Gehört die CD in den Player?

Gleichermaßen beklemmend, melancholisch, nachdenklich, aggressiv, bedrohlich und gegen Ende sogar ein klein wenig optimistisch präsentiert sich Codes. Die Musik von Anja Huwe wirkt zeitlos und entzieht sich der Einordnung. Unterschiedlichste Stilrichtungen von Punk und Rock, über Gothic und Dark Wave bis hin zu Chanson Noir, Electro und gar ein wenig TripHop finden sich hier. Alles wird zusammengehalten von der überaus markanten Stimme der Sängerin. Mit der ehemaligen Weggefährtin Manuela Rickers an der Gitarre, Olaf Boqwist am Bass sowie Mona Mur, die für Produktion und Elektronik zuständig ist, sind gestandene Musiker mit jahrzehntelanger Erfahrung mit von der Partie. Zum einen macht sich diese Expertise in der Qualität der Musik bemerkbar, zum anderen wirkt es aber auch frisch. Eine Handvoll weiterer Gastmusiker ergänzen das Line-Up und liefern so einen breit gefächerten, jedoch in sich geschlossenen Sound ab. Für Fans von Xmal Deutschland gibt es natürlich den einen oder anderen Wiedererkennungseffekt, aber Codes zielt nicht auf reine Nostalgie ab, sondern steht als spätes Debüt einer ungewöhnlichen Künstlerin sehr sicher auf eigenen Beinen.

Im Booklet finden sich die Texte und eine Auflistung der beteiligten Musiker. Auch lassen sich hier einige Hintergrundbilder erahnen. Doch ähnlich wie bei der Musik bleibt hier vieles unterschwellig.
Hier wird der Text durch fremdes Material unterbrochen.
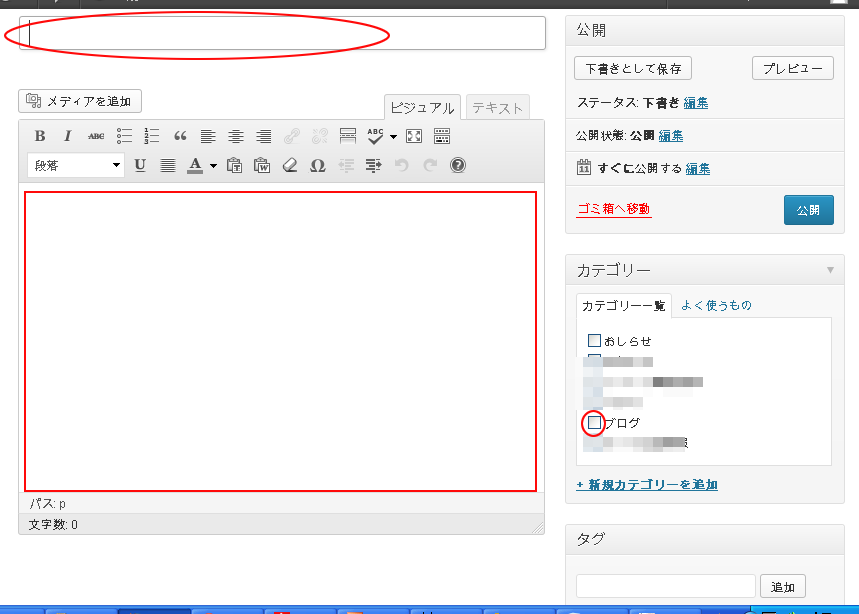859x614 pixels.
Task: Insert a special character (omega)
Action: pos(318,166)

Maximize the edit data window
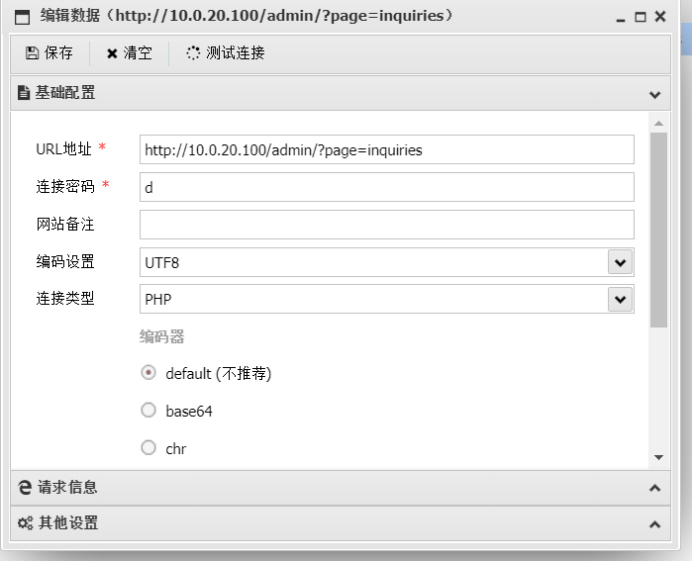[x=641, y=17]
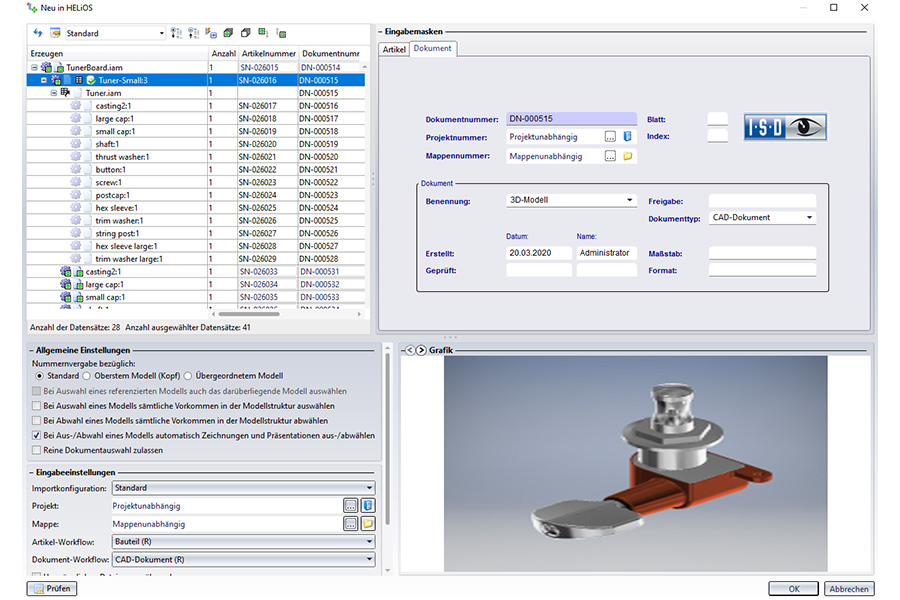900x600 pixels.
Task: Enable Reine Dokumentauswahl zulassen checkbox
Action: point(37,450)
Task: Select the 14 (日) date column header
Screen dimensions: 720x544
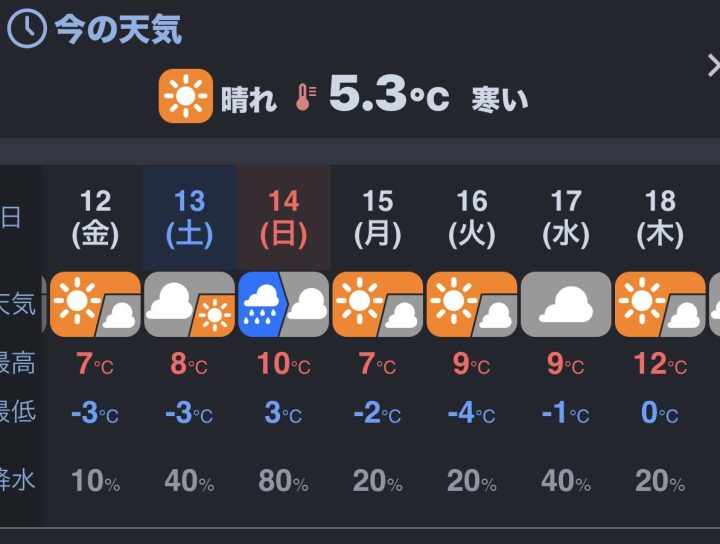Action: pos(283,218)
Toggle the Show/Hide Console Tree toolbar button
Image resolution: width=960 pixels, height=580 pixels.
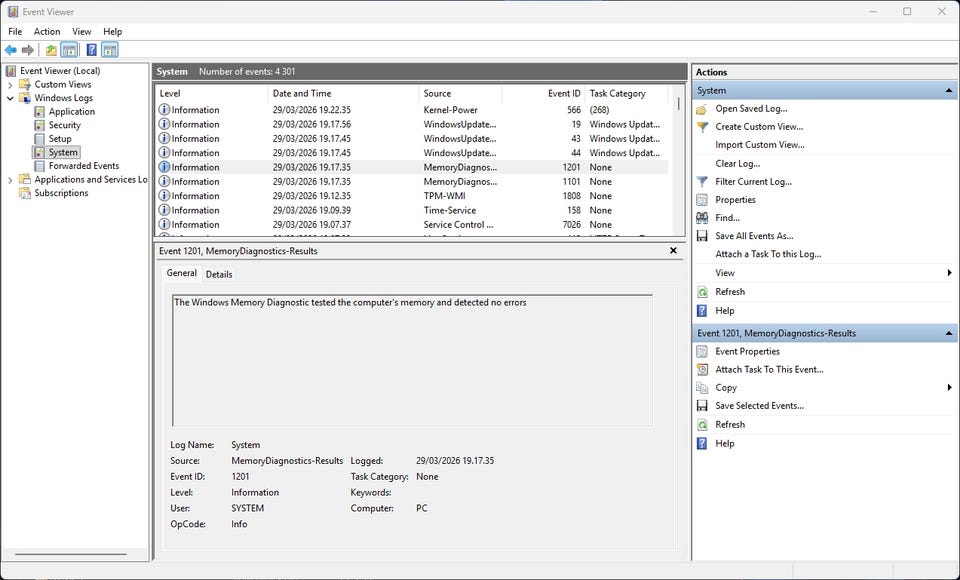[x=69, y=50]
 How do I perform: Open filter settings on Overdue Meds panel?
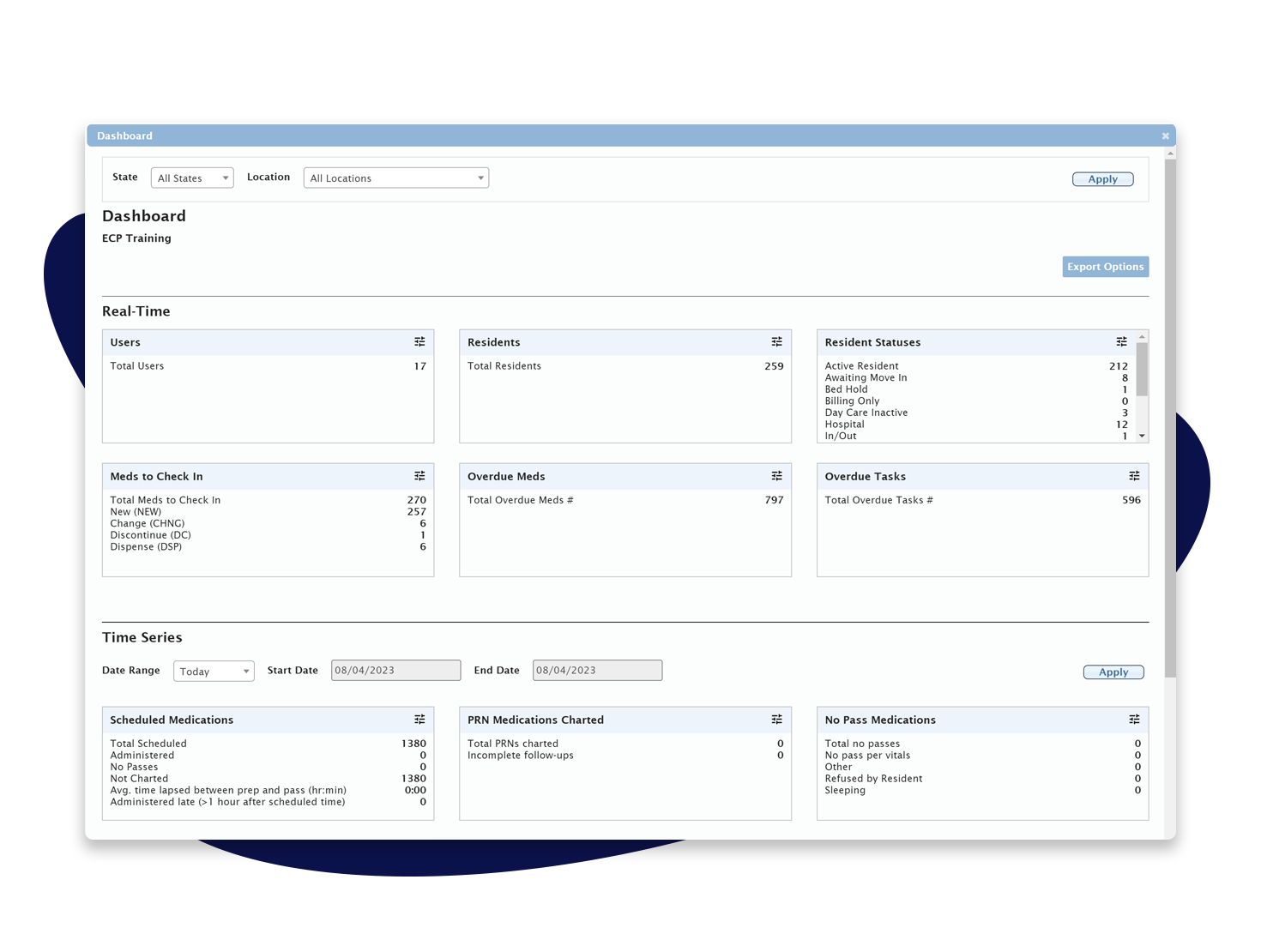[x=776, y=475]
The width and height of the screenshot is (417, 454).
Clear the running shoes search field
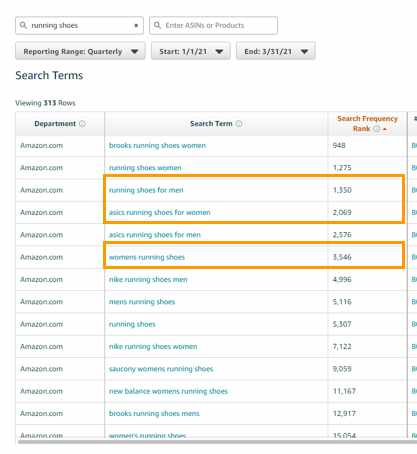[x=136, y=26]
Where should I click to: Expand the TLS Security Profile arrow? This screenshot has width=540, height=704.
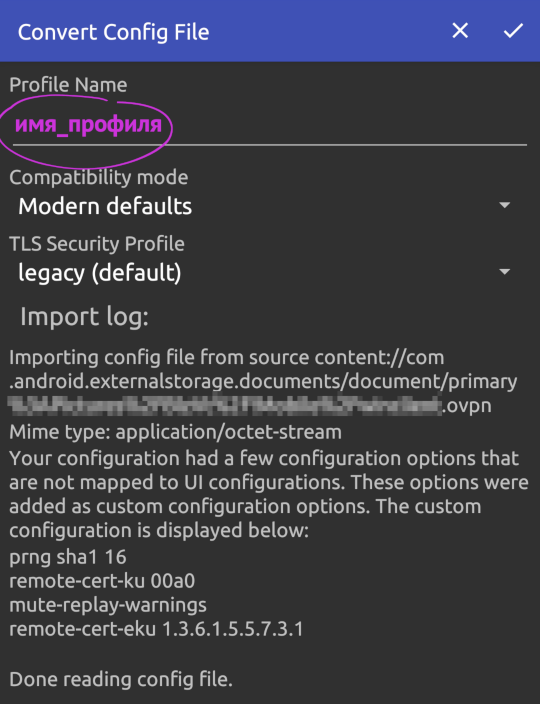click(x=505, y=272)
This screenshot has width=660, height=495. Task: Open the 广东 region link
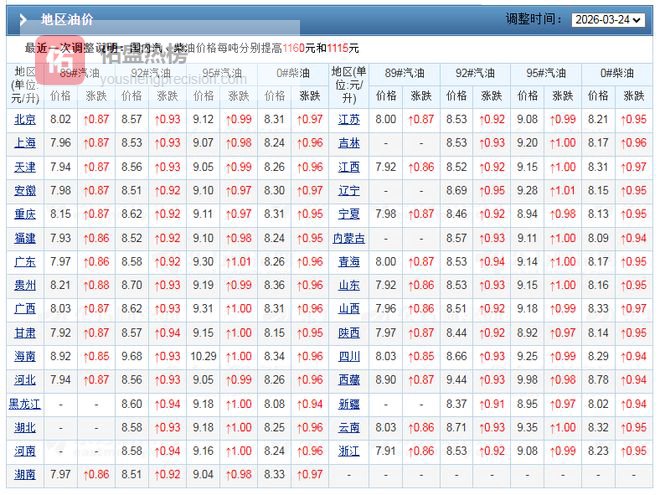(x=25, y=262)
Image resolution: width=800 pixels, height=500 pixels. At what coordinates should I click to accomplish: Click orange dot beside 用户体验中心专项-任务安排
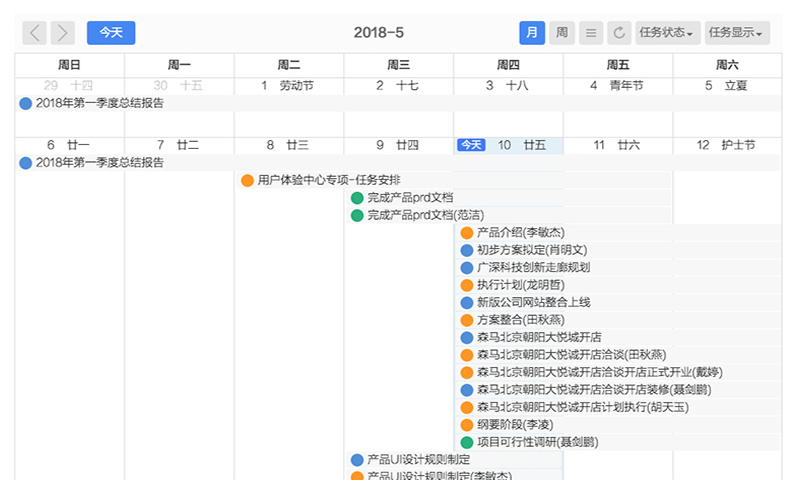[247, 181]
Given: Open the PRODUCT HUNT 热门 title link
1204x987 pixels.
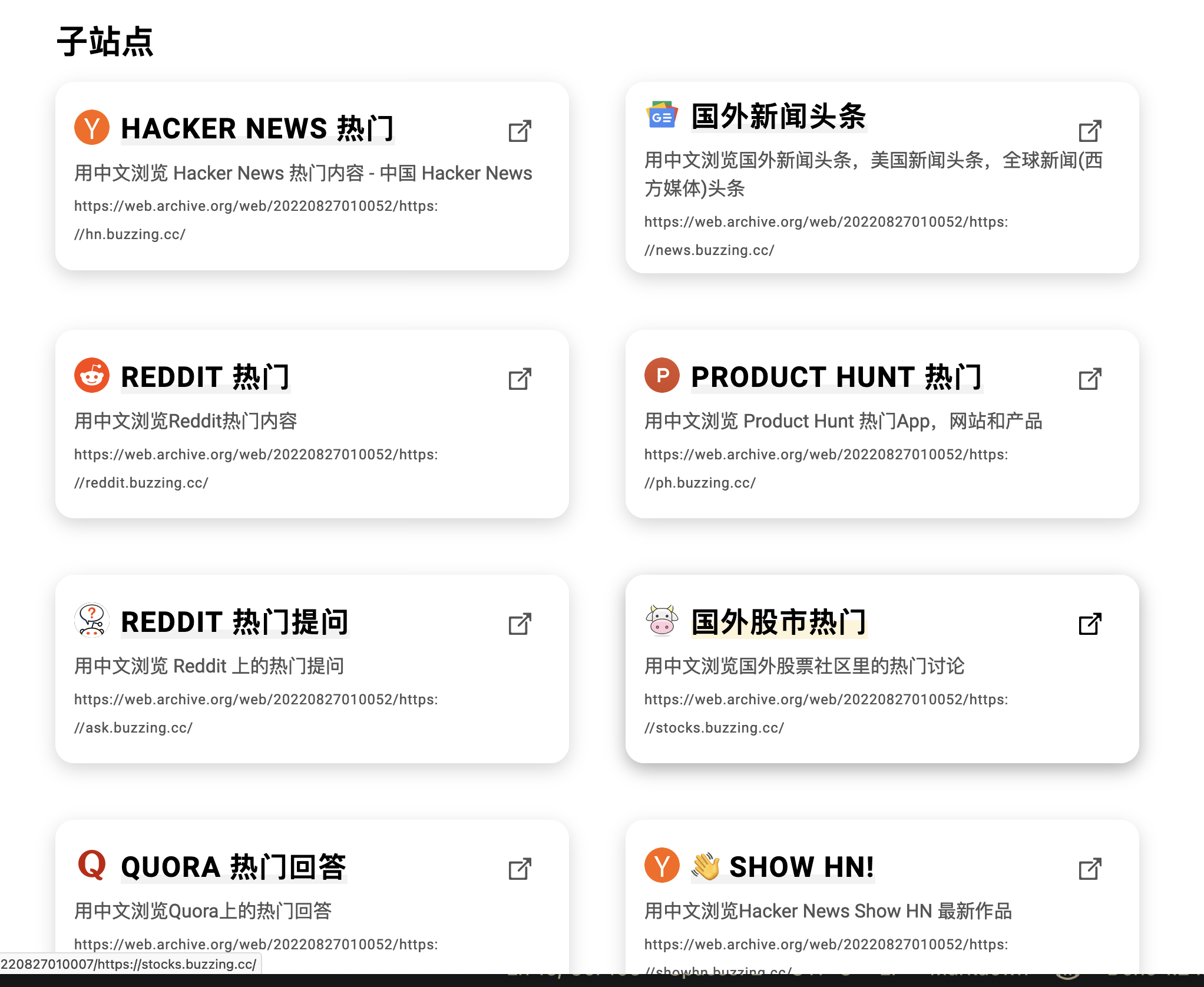Looking at the screenshot, I should pos(836,377).
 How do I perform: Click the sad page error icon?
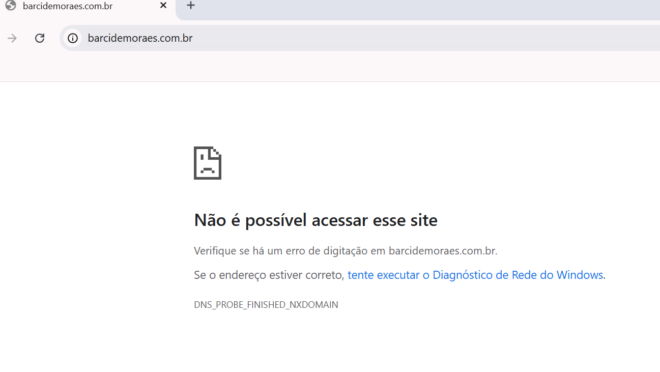tap(208, 163)
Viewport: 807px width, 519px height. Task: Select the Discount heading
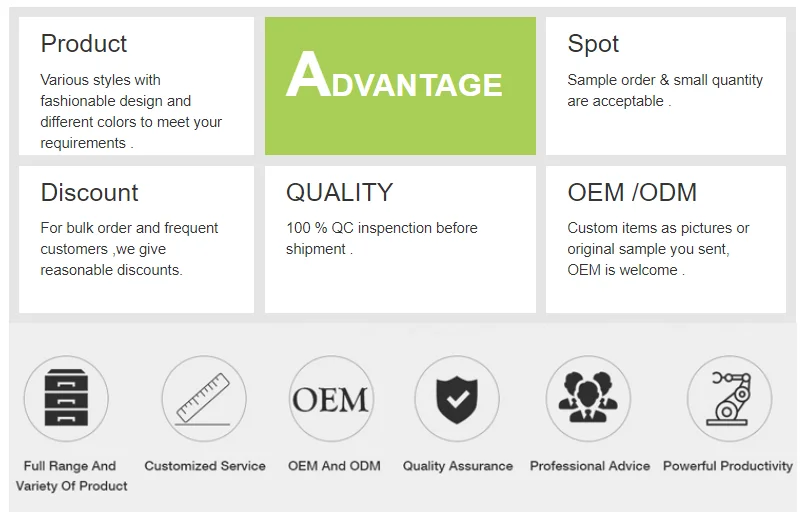(90, 193)
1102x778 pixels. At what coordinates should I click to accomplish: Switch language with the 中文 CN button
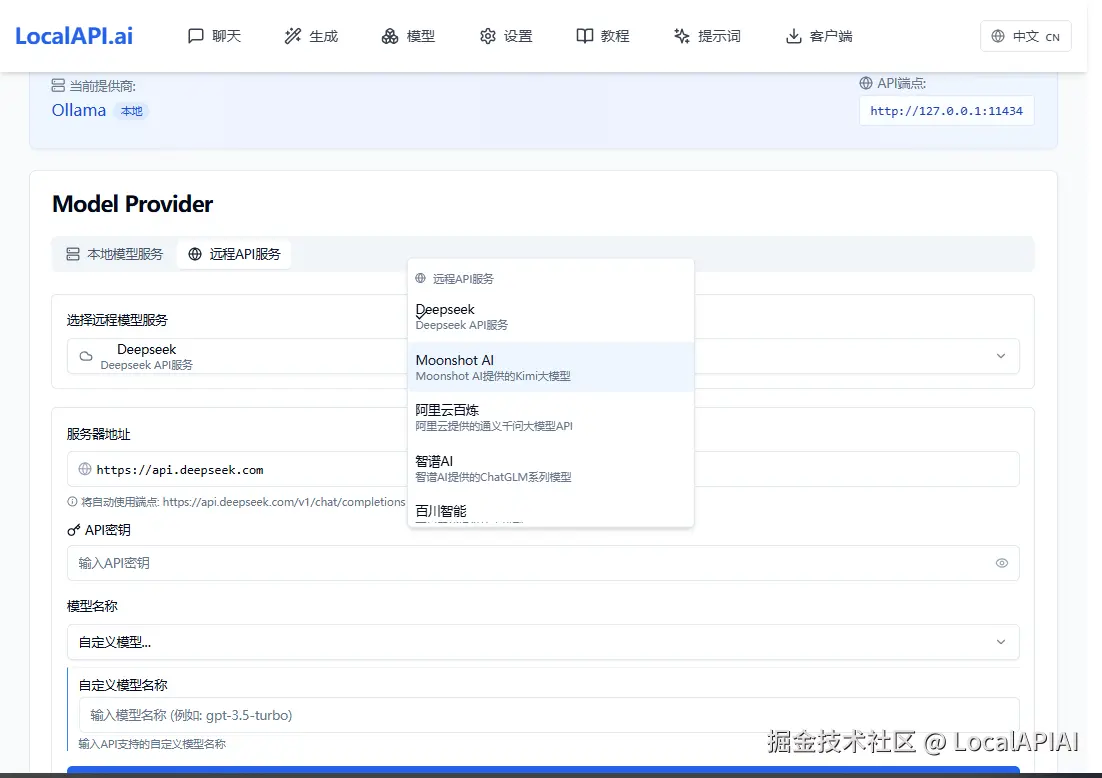(1025, 35)
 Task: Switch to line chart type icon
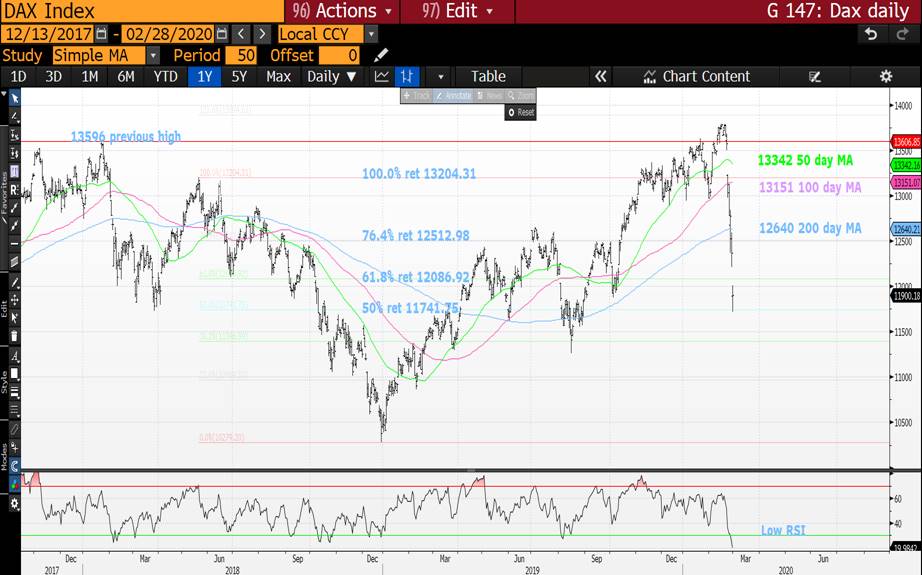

Einen Einblick in das visuelle Schaffen von Anja Huwe gibt es auf ihrer Homepage. Mehr Informationen zur Musik finden sich es entweder bei Sacred Bones oder Cargo Records. Wer die Sängerin live erleben möchte hat im Herbst bei einer Handvoll Auftritte – sowohl in Deutschland als auch in Großbritannien – Gelegenheit dazu.

Codes ist ein zeitloses, intensives und sehr hörenswertes Album weit abseits des Mainstream.